Is there any value in her argument that labeling of GMOs should be mandatory?

I think GMO labeling should not be mandatory because, again, it’s scientifically arbitrary, and it will cause an unnecessary stigma around what GMOs are. When you label it like that, people see it as a warning label. I mean, the organic industry admits that the reason they want mandatory GMO labeling is because it’s the first step toward eliminating these technologies. Mandatory labeling will increase the cost of food. No matter what anti-GMO activists say about it increasing costs, it will.

The Food Babe is especially proud of — and is praised for — her “accomplishments,” like getting rid of the orange Kraft Dinner additive and the yoga mat chemical in Subway bread. Should we give her any credit?

They aren’t victories. They’re actually harmful. Number one, they contribute to an epidemic of a lack of critical thinking among Americans and increasingly among people around the world. But take, for example, the Subway yoga mat chemical campaign that she did: She demonized azodicarbonamide as “the yoga mat chemical” because you can find it in yoga mats and also in bread. She scared people into thinking that they’re eating the yoga mat chemical, and Subway caved, not because there’s anything wrong or bad about azodicarbonamide, which she says is harmful when inhaled. Well, sure, there are a lot of things that are harmful when inhaled. It doesn’t mean it’s harmful when you ingest them. So when Subway removed azodicarbonamide from their bread, she declared victory. This is anecdotal, but I can tell the bread isn’t as good anymore. It’s not as spongy, and the texture is now crumbly. You could call it victory, if that was her end-game, but I wouldn’t call it a good thing.

Even if these chemicals aren’t harmful, is there any way for a company to ignore the Food Babe’s claims without bringing bad press upon themselves?

That’s why I think of it as bullying. Sometimes you have to concede to bullies just to get them off your back.

Is there anything she’s helped to eliminate that’s actually harmful?

I don’t think so. We took almost a year to write this book and we haven’t found any chemical that she demonizes or successfully has a company remove their product that is actually harmful in the doses or the amount or method of ingestion. We haven’t found any of them being harmful. We’ve also found that there are chemicals or compounds — ingredients that she demonizes publically — that she’s actually selling products that contain them. So, really, it seems to me that she’s disingenuous. It’s for attention and financial gain.
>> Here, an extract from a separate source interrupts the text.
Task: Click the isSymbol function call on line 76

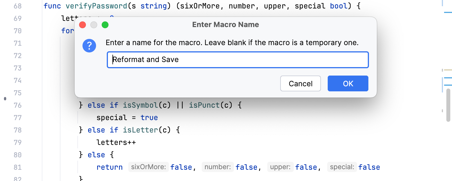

What would happen if everyone started listening to her?

It would be hugely detrimental. Going back to GMOs, if everyone started listening to her, and I guess here we’re going to assume that government officials would listen to her, we would lose the technologies that are hugely beneficial to human health, nutrition, the environment and more. So, yeah, I can’t even imagine something like that happening. Of course it’s hypothetical, but to me it’s horrifying.
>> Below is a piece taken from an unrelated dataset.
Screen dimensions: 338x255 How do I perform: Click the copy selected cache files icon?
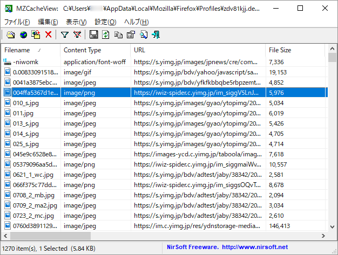[36, 35]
What’s the best way to retaliate?

I think the best way is to arm the public with “information radar” against people like the Food Babe or Dr. Oz or other charlatans like this. That won’t necessarily help, and that goes back to the idea that the book only uses the Food Babe as a framework to discuss some of the biggest food myths of our time and also to examine things against them. Even if we were to completely silence her, which we don’t necessarily want to do, someone else would pop up in her place. What we need is good science education. We need people to learn the difference between cherry-picked one-off studies and scientific consensus. We need people, when they encounter articles or links on the internet, to be able to determine whether that information is credible or not credible. We need a well-informed public who knows how to spot misinformation.

Have you met her in person?

I haven’t! I wonder if that’ll ever happen. She’s indirectly responded to things I’ve written, but I’m sure she would avoid that kind of face-to-face meeting. We did reach out to her to invite her to comment on this book and we know she received and saw that information, but she chose not to comment. I’ve always told people like her that I am happy to engage in dialogue of any form of their choosing, whether that be on the internet or video chat or in person, to have a dialogue. We’ll see.